Erdoğan has spelled it out plainly. What he is basically saying is, “Listen folks, whether you like it or not, this draft Constitution will be accepted, and I will be president accordingly.” Meanwhile, the deputy head of his Justice and Development Party (AKP), Bekir Bozdağ, is on record saying they are “adamant about a presidential system for Turkey.”
The system that Erdoğan and Bozdağ are talking about is one where the president is free of any parliamentary or judicial system of checks and balances. Their argument in defense of this, on the other hand, is a highly simplistic one.

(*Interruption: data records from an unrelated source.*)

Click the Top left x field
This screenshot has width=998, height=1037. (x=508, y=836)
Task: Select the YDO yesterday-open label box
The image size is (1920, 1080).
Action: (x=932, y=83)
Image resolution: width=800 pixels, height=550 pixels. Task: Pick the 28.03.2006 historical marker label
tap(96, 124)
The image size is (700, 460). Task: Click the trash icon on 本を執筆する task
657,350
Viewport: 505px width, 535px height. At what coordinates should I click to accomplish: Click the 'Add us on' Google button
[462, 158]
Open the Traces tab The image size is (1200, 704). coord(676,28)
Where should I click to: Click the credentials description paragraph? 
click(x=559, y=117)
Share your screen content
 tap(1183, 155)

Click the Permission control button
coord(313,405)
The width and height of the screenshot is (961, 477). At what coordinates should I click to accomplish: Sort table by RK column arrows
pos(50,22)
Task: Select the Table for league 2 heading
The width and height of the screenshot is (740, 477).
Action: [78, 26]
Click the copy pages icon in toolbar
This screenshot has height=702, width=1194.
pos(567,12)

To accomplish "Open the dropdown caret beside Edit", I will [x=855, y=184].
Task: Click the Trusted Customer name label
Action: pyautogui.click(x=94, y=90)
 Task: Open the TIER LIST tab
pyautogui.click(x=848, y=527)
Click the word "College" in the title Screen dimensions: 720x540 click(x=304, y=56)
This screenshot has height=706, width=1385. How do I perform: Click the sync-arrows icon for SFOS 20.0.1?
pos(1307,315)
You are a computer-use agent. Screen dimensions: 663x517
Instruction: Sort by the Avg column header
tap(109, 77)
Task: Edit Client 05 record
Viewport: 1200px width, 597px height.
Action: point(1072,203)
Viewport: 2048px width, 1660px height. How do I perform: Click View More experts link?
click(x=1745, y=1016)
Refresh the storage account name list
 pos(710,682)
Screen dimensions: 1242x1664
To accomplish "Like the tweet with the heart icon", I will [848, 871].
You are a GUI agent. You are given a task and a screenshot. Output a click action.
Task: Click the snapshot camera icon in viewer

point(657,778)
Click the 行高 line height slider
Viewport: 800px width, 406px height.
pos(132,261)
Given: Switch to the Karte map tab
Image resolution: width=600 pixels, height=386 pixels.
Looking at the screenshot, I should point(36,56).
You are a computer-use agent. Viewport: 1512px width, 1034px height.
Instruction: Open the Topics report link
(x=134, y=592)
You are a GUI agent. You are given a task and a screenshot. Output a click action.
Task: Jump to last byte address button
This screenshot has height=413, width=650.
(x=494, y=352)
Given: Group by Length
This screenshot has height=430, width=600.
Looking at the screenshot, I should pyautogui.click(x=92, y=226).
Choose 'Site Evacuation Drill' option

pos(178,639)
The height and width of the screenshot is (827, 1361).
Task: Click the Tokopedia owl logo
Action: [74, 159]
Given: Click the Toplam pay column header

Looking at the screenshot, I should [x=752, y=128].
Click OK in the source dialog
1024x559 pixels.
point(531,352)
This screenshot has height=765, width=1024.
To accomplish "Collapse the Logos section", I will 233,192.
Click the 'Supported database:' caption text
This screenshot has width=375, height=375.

“To serve the people, we need to overcome debilitating parliamentary bickering.” This is what they are getting at. That “bickering,” however, is part of the democratic process in any true democracy. To hide behind the argument of wanting to serve the people in an unencumbered fashion is something that less then democratic leaders have traditionally done.
Put another way, what Erdoğan wants points to a dictatorship, albeit under another guise. He will no doubt deny this, and his supporters will undoubtedly argue that Erdoğan is a benign politician who is above dictatorial tendencies. But who is to guarantee this?
Especially when we already see ideologically driven interference by the AKP government in lifestyle issues, cultural events, and education that are hard to swallow for modern and secular elements of Turkish society.
Even if Erdoğan is a “benign” figure, despite his abrasive and vitriolic approach toward his political critics and rivals – which in fact reveals an innate tendency for authoritarianism – what guarantee is there that he will remain that way, or that his successor will be so, too?
There are indications now of growing cooperation between the AKP and the pro-Kurdish Peace and Democracy Party (BDP) whose support Erdoğan may get in Parliament for his draft Constitution and the necessary referendum. The notion is that if the BDP gets what it wants in terms of Kurdish rights from the current negotiations between the government and the outlawed Kurdistan Workers’ Party
(PKK), then it will support the AKP.
If that is indeed the case, it will not only be ironic but will also force one to question the democratic credentials of the BDP. Especially if it endorses a draft Constitution which aims to introduce a system of government that is less than democratic, in return for what it believes will be political gains for the Kurds.
In that event, the Kurds may believe they have gained something in terms of their ethnic demands. But as citizens of a unified Turkey – regardless of how that “unity” is defined in the Constitution – which aspires to be genuinely democratic, they stand to lose like everyone else if we end up with a “constitutional dictatorship,” similar to the one developing in Egypt.